Por Juan Andrés Quezada Noviembre 24, 2011

Estamos en Jerusalén, la mítica Ciudad Santa. El guía del bus avisa que vamos rumbo a un encuentro con los "indignados de Israel". ¿Qué es lo primero que se nos viene a la mente? Encontrarnos con un grupo de cesantes con pancartas en contra del sistema en medio del cemento. Pero llegamos a un parque lleno de rosas, en pleno centro de la ciudad, con una moderna y gran carpa al medio de un prado y otras carpas iglú metros más allá.

Tras el recibimiento de unos chicos más parecidos a los integrantes de una banda musical, las miradas del grupo se dirigen a un cerro de ametralladoras apiladas en forma de torre que cuidan dos jóvenes con uniforme de no más de 17 años. "Esto es sólo una coincidencia, no tiene nada que ver con nosotros", se apura  en decir Mudi Rabfogel (27 años), uno de los indignados. "Es un curso de pilotos del servicio militar que están haciendo ejercicios en el parque y dejaron sus armas aquí por un rato". "Ahora, somos 17 contra dos, y fácilmente podemos tomar las metralletas y entrar al Parlamento", bromea, indicando un moderno edificio ubicado al otro lado de la calle, junto a la Corte Suprema.

Nos cuentan que son parte de los centenares de miles de israelíes  (en una población de menos de ocho millones) que hace algunos meses salieron a las calles y marcharon hacia la residencia del primer ministro, Benjamín Netanyahu, para oponerse a la carestía de la vida y a las crecientes desigualdades económicas.

Explican que protestan por el alto precio de las viviendas, porque los arriendos han aumentado un 35% en los últimos años, porque cada día más jóvenes casados tienen que vivir con sus padres, porque Tel Aviv es una de las 15 ciudades más caras del mundo.

Pero a medida que transcurre la conversación, Mudi y Michael Avishay (18 años) llegan -sin querer- a la verdadera razón por la que muchos de ellos se sienten hoy indignados. Y que tiene mucho que ver con la imagen del cerro de metralletas, que en Israel, un país con un férreo sistema de seguridad, no parece llamar tanto la atención "Hemos crecido en una sociedad en que el único tema que se hablaba en todas partes es la disputa de territorios entre Israel y Palestina, es la guerra entre la derecha y la izquierda", afirma Avishay, midiendo cada palabra.

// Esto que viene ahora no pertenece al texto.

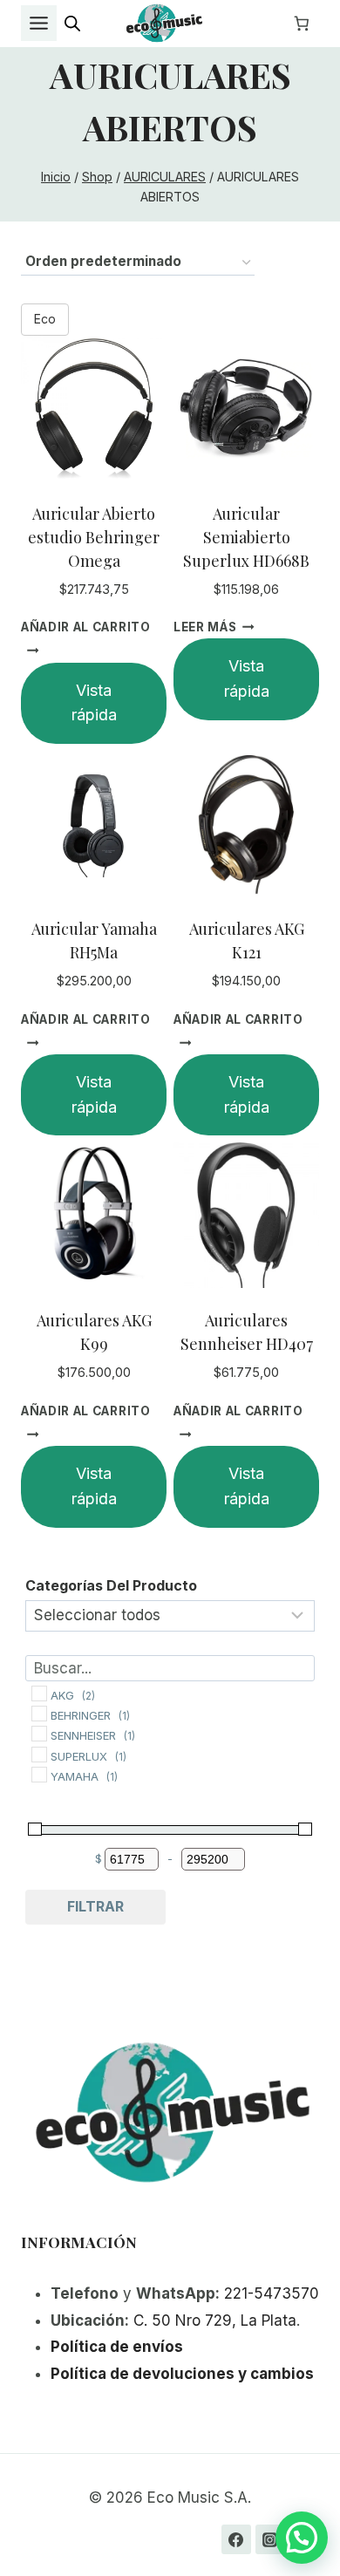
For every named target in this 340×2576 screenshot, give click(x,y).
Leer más (204, 627)
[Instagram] (270, 2539)
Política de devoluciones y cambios (182, 2373)
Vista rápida (94, 703)
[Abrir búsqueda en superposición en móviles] (72, 23)
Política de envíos (117, 2346)
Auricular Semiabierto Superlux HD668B (246, 537)
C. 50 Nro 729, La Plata (214, 2320)
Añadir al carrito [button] (86, 627)
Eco (45, 318)
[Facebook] (236, 2539)
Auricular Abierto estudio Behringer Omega (94, 537)
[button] (301, 2537)
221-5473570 (271, 2293)
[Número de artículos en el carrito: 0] (301, 23)
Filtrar (95, 1906)
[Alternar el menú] (39, 23)
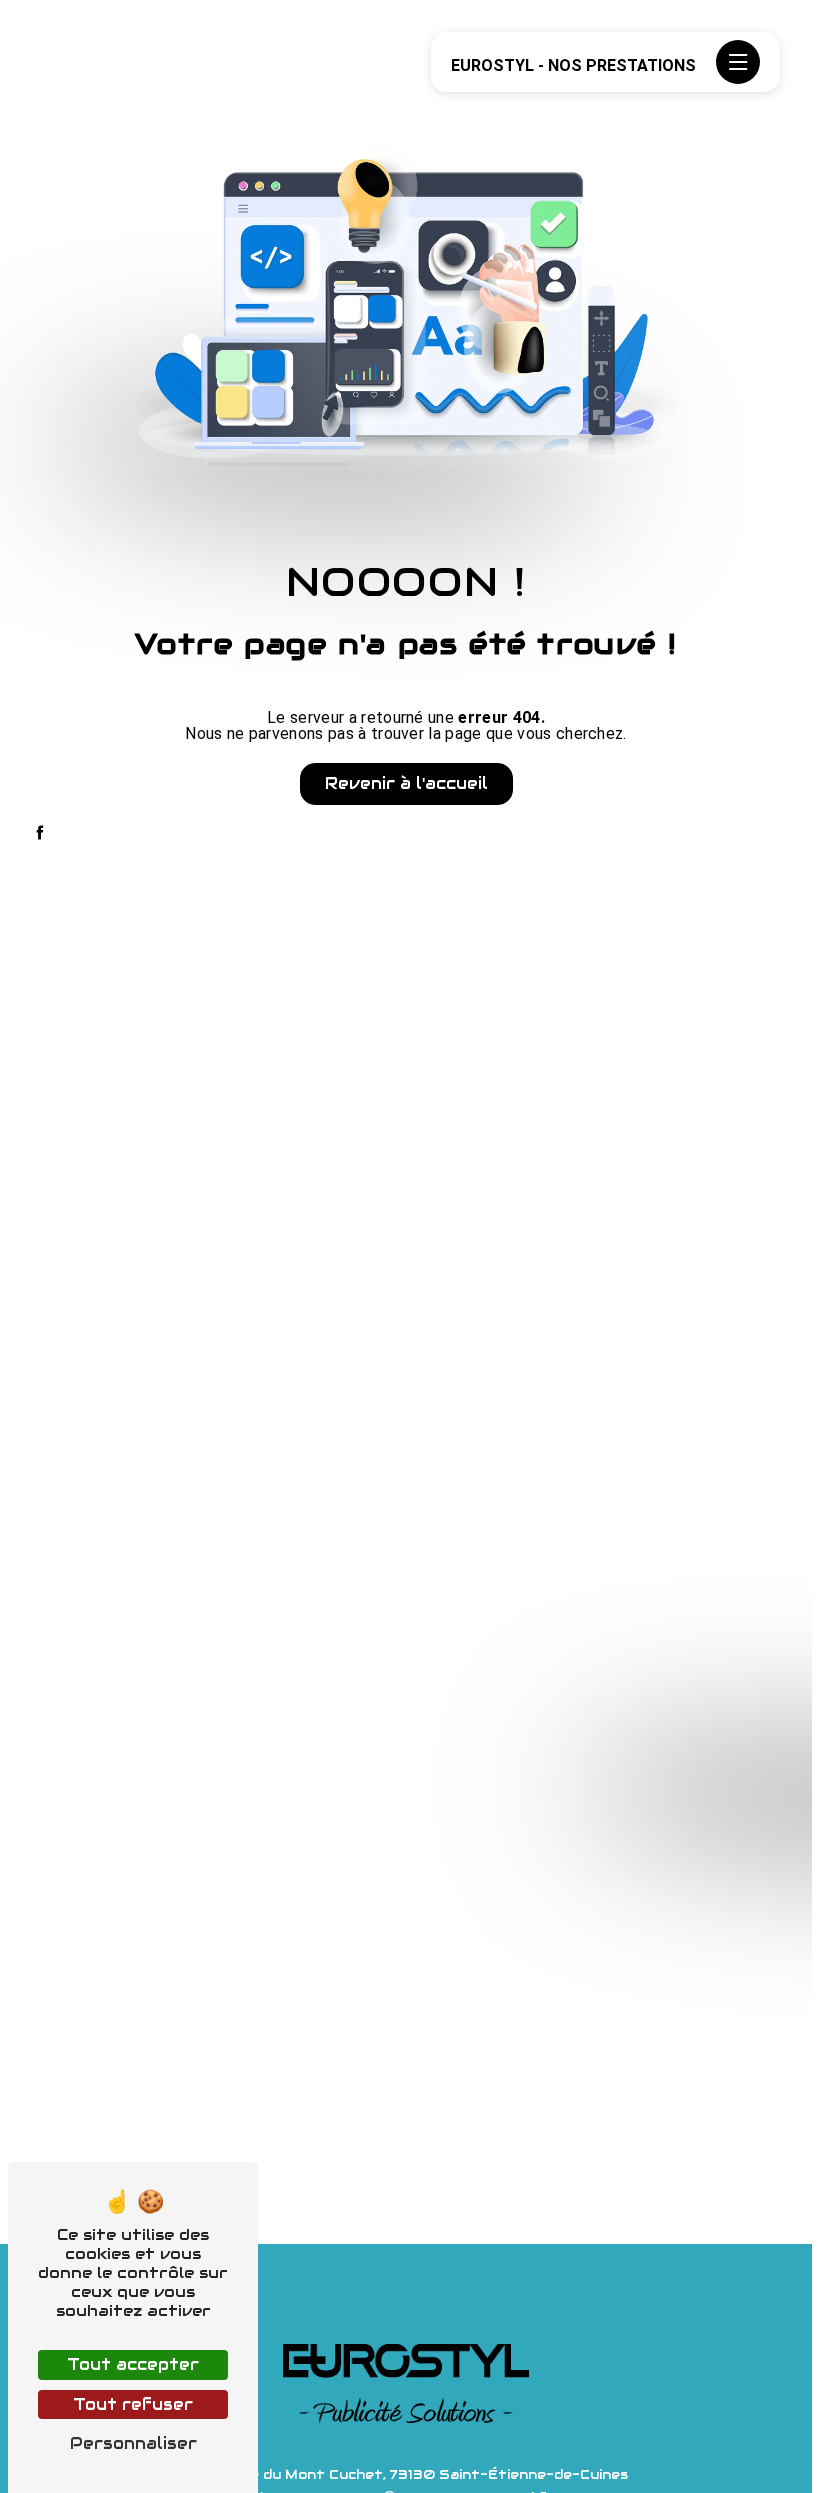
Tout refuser (133, 2404)
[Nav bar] (738, 62)
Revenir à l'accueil (406, 783)
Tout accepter (133, 2364)
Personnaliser (133, 2443)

"Se levantan muchos asentamientos, pero el Estado no construye casas en la ciudad", agrega Michael, mientras regresan los conscriptos, de uniforme verde, las mujeres con largas cabelleras, un poco de rouge y algunas con rímel, a recoger sus metralletas.

En medio del ruido de los fierros, los indignados señalan que el presupuesto en salud está estancado hace varios años. El gasto militar, sin embargo, alcanza el 6,3% del Producto Interno Bruto, sólo superado por Arabia Saudita. "Es importante reducirlo, pero el argumento contrario es que estamos en medio un conflicto en el Medio Oriente", dicen.

Al día siguiente partimos a Gilboa, donde el bus se detuvo en un centro de esquí en pleno desierto: pistas de alfombra blanca constantemente rociada por agua a través de regadores bajo tierra. Ahí nos encontramos con otro grupo de israelíes y árabes que no quieren más guerra. Por ello, organizaron trabajos de verano con niños palestinos e israelíes. Nos reunimos con los jóvenes, que cuentan alegres que son fanáticos del reggaetón, que juegan fútbol, que nadan… Parecen inseparables, pero dentro de poco deberán enrolarse en sus respectivos ejércitos, donde existe la posibilidad que se encuentren como enemigos, separados por un muro.

En uno de los restaurantes exclusivos de Tel Aviv, el chef argentino Víctor Gloger agrega otro dato: "Cuando en el exterior los jóvenes empiezan la universidad a  los 18 años, aquí recién lo hacen a los 22. Tras tres años de servicio militar los hombres y dos las mujeres, lo único que quieren es escaparse de esta olla a presión y enfrentarse con la vida. Antes iban a Europa, ahora es muy caro, por eso hoy van a India y Sudamérica. Son los destinos de los jóvenes israelíes".

Gloger resume así el conflicto: "Son como dos niños peleando por una pelota. Para mí, las colonizaciones son un error garrafal y hay que terminar con ellas, pero el terror es algo que nadie puede soportar. Tenemos pueblos fronterizos que están siendo bombardeados y en siete años han caído 8 mil cohetes. Hace 10 años a mis hijas no las dejábamos subir a un bus por temor a un atentado. Y eso tampoco es normal".